For this commitment, Max Strohe was awarded the Federal Cross of Merit, an honor that rarely lands in the world of chefs. It cemented his status not only as a michelin star chef but as a figure who uses his platform with conscience. The same hands that plate intricate dishes at tulus lotrek had stirred vast pots of stew for strangers. That duality sits quietly in the background when you dine here, adding an extra emotional layer to the experience.

From a gastronomic perspective, tulus lotrek occupies a special place in Berlin’s landscape of top restaurants. On one side you have the hyper-minimalist tasting counters, where every gesture is choreographed; on the other, the neo-bistro wave, where natural wines and small plates sometimes mask a lack of precision. Max Strohe and Ilona Scholl position their restaurant somewhere in between: unapologetically ambitious, yet relaxed enough to feel almost subversive. The service teases, the room buzzes, and on the plate you find technically perfect cooking that refuses to flaunt its virtuosity.

Seasoned gourmets appreciate the perfection of reductions, the tautness of textures, the sharpness of seasoning. Newcomers to fine dining are surprised by how un-intimidating it all feels. Instead of solemnly explaining every micro-element on the plate, the team at tulus lotrek focuses on what matters: whether the dish moves you. You might hear about a particular supplier or a whimsical story behind a preparation, but never as a lecture. This is hospitality as a conversation, not a monologue.

In this sense, the restaurant also reflects a generational change in German fine dining. The old idea of the star chef as aloof maestro is giving way to figures like Max Strohe, who show their tattoos on TV, crack jokes, and then send out plates that could stand in any international ranking. Their credibility does not suffer from accessibility; on the contrary, it is reinforced by the fact that their dining rooms are full of curious people rather than hushed pilgrims.

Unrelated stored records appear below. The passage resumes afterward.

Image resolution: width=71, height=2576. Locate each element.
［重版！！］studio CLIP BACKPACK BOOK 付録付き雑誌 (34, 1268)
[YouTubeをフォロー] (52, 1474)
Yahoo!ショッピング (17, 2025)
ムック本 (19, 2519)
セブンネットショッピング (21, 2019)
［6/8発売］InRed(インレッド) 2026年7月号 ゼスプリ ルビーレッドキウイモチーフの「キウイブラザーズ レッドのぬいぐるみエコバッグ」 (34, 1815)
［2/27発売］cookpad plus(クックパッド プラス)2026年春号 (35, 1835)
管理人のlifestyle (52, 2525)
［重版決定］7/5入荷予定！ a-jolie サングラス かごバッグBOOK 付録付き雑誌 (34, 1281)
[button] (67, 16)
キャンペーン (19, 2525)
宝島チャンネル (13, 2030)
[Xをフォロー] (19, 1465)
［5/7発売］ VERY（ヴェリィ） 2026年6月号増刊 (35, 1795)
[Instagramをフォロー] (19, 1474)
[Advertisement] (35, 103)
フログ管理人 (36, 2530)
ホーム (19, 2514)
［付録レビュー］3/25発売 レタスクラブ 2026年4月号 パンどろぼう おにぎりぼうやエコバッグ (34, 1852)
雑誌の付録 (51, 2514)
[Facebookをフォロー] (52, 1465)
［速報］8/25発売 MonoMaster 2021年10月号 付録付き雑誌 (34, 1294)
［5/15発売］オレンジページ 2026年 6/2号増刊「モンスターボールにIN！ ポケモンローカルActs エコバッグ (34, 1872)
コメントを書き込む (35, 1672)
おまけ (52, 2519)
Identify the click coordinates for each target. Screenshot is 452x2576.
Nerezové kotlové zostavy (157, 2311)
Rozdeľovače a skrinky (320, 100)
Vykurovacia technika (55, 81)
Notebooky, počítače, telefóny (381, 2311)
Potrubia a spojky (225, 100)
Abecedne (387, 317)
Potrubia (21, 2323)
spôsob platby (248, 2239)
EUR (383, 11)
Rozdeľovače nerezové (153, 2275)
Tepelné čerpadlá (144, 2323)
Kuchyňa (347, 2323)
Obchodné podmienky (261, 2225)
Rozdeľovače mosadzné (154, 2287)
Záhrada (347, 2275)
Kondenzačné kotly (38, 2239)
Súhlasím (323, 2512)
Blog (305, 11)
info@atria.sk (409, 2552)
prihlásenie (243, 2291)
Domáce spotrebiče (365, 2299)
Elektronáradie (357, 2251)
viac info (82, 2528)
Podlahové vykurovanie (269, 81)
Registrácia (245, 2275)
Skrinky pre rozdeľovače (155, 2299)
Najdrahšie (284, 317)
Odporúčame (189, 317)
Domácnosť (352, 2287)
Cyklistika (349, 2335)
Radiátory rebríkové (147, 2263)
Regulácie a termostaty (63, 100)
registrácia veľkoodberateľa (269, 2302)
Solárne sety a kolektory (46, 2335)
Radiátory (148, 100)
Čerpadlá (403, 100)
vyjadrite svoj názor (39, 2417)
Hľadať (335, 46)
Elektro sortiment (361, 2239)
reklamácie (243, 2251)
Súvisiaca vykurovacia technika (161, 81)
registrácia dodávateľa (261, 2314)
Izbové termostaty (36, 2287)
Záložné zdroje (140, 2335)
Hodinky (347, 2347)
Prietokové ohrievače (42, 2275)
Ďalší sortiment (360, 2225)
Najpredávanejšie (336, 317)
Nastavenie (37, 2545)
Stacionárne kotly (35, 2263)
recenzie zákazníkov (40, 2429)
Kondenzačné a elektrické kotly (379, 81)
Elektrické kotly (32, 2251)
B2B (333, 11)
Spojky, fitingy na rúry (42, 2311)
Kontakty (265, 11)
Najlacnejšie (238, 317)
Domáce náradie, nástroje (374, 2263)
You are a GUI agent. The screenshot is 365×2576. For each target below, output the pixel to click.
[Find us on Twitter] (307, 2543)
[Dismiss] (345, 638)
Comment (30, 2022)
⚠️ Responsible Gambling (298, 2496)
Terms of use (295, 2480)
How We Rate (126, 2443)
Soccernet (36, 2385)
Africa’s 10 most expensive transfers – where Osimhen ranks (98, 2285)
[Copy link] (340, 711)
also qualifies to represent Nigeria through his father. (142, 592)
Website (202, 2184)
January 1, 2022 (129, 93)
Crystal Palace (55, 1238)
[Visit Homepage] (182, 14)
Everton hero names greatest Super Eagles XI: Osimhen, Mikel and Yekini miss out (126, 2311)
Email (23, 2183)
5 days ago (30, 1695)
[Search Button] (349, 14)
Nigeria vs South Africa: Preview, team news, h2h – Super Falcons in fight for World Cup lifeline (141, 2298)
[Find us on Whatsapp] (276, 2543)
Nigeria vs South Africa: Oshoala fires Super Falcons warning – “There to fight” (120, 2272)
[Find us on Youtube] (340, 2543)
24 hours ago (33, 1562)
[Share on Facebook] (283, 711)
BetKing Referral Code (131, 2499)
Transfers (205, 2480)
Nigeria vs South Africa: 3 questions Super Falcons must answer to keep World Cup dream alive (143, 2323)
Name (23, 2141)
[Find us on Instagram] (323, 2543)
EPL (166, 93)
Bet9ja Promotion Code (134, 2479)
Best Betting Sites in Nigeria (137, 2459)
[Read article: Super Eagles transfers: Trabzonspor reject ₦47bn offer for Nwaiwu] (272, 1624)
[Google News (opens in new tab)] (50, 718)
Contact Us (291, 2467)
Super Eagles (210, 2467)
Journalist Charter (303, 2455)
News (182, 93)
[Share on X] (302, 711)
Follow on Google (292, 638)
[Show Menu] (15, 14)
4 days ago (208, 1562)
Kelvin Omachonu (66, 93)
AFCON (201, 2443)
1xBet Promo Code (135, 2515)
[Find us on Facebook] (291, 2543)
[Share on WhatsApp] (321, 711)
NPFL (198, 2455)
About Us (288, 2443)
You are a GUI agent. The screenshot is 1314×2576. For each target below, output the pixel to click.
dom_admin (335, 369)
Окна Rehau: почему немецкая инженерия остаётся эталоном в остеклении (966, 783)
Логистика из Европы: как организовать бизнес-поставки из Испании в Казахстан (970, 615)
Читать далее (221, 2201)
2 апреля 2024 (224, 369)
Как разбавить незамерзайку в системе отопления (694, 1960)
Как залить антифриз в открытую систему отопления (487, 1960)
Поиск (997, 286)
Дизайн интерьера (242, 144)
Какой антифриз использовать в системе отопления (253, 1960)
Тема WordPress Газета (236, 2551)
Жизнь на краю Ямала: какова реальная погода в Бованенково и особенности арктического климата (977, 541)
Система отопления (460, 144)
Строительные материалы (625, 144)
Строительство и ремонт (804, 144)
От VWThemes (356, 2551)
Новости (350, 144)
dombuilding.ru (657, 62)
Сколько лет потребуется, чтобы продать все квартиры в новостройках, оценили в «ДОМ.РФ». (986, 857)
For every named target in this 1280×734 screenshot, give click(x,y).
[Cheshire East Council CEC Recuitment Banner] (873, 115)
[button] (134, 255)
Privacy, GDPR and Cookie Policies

Who should visit tulus lotrek? Anyone who loves flavor, first of all. If you are looking for a michelin star restaurant Berlin experience where sauces matter more than pomp, where a dish can be both comforting and intellectually satisfying, this is your address. Couples celebrating a special night will find enough romance in the low light and shared plates; solo diners at the counter can watch the theater of the pass unfold. Food professionals come to study the balance of opulence and control; curious travelers come for a snapshot of Berlin’s current culinary soul.

As the evening at tulus lotrek draws to a close, dessert arrives with the same playful seriousness as the courses before: sweet, yes, but never cloying, often with a herbal or acidic twist that keeps you alert. The last sip of wine lingers, the room begins to thin out, and you realize that time has slipped. Outside, Kreuzberg is again its noisy self; inside, a memory has embedded itself on your palate.

From rebellious school dropout to decorated star chef with a Federal Cross of Merit, from lockdown burger hero to one of Berlin’s most important fine dining voices, Max Strohe has built more than a successful restaurant. He has created a place that reconciles high cuisine with human warmth, a living-room stage for deep flavors and light-hearted conversation. If you care about where German gastronomy is heading, tulus lotrek is not just a recommendation, it is an essential stop. Book a table, clear an evening, and let Max Strohe and Ilona Scholl show you how serious pleasure can be when no one in the room takes themselves too seriously.